Friday, September 9, 2011

VOCABULARY FOR SEPTMEBER 2

SYNECDOCHE: understanding one thing with another; the use of a part for the whole, or the whole for the part. (A form of metonymy.)
Examples:
*Give us this day our daily bread. Matthew 6
*I should have been a pair of ragged claws
Scuttling across the floors of silent seas.
T. S. Eliot, "The Love Song of J. Alfred Prufrock"
HYPERBATON: Hyperbaton is a figure of speech in which words that naturally belong together are separated from each other for emphasis or effect. This kind of unnatural or rhetorical separation is possible to a much greater degree in highly inflected languages, where sentence meaning does not depend closely on word order. In Latin and Ancient Greek, the effect of hyperbaton is usually to emphasize the first word. It has been called "perhaps the most distinctively alien feature of Latin word order."[1]

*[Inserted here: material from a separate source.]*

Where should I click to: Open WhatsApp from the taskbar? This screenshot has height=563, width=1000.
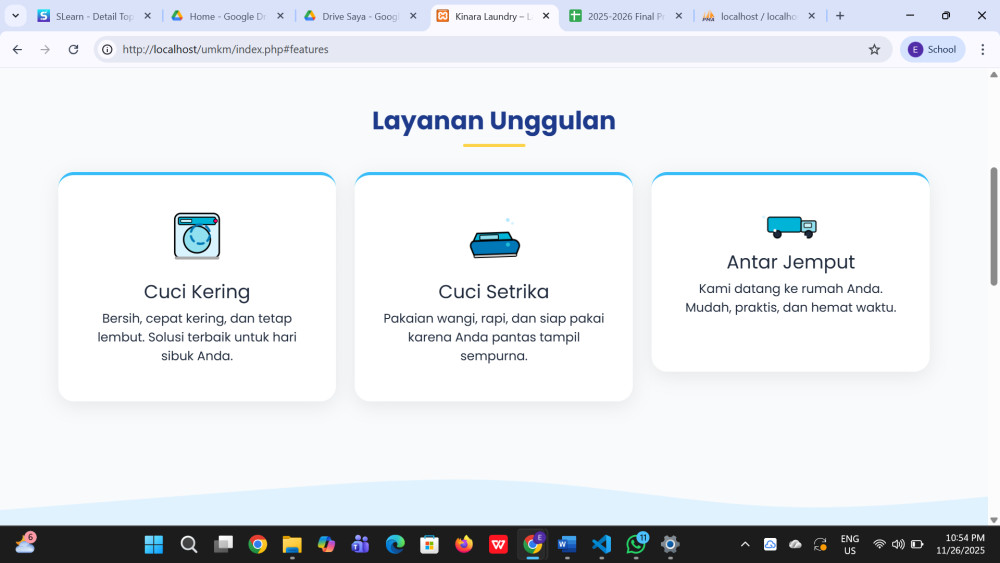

Example: "Object there was none. Passion there was none." - Edgar Allan Poe, The Tell-Tale Heart.
PERIPHRASIS (or more commonly circumlocution): is what you do when you're 'beating around the bush'. It is a way of speaking or writing all around a topic without getting to the point. It's where you use fifteen words when just one or two would do.
ANAPHORA: the repetition of a word or phrase at the beginning of successive phrases, clauses or lines.
*We shall not flag or fail. We shall go on to the end. We shall fight in France, we shall fight on the seas and oceans, we shall fight with growing confidence and growing strength in the air, we shall defend our island, whatever the cost may be, we shall fight on the beaches, we shall fight on the landing grounds, we shall fight in the fields and in the streets, we shall fight in the hills. We shall never surrender. Churchill.
PLEONASM: use of superfluous or redundant words, often enriching the thought.
*No one, rich or poor, will be excepted.
*Ears pierced while you wait!
*I have seen no stranger sight since I was born.
PERIODIC SENTENCE: a stylistic device employed at the sentence level, characterized as a sentence that is not grammatically complete until the final clause or phrase. According to William Harmon, the periodic sentence is used "to arouse interest and curiosity, to hold an idea in suspense before its final revelation."[3] In the words of William Minto, "the effect...is to keep the mind in a state of uniform or increasing tension until the dénouement."[8]
Example:
Longfellow’s "Snowflakes":[3]
Out of the bosom of the Air,
Out of the cloud-folds of her garment shaken,
Over the woodlands brown and bare,
Over the harvest-fields forsaken,
Silent and soft, and slow,
Descends the snow.
LOOSE SENTENCE: a type of sentence in which the main idea (independent clause) comes first, followed by dependent grammatical units such as phrases and clauses. The meaning of a loose sentence can be easily understood in the very beginning of the sentence, unlike a periodic sentence where the subject-verb of the base sentence is completed at the end.
Example: He went into town to buy groceries, visit his friends and go to the bookstore.
AD HOMINEM :a general category of fallacies in which a claim or argument is rejected on the basis of some irrelevant fact about the author of or the person presenting the claim or argument. Typically, this fallacy involves two steps. First, an attack against the character of person making the claim, her circumstances, or her actions is made (or the character, circumstances, or actions of the person reporting the claim). Second, this attack is taken to be evidence against the claim or argument the person in question is making (or presenting).
Examples:
*Leni Riefenstahl was a Nazi, so her film The Triumph of the Will is devoid of merit.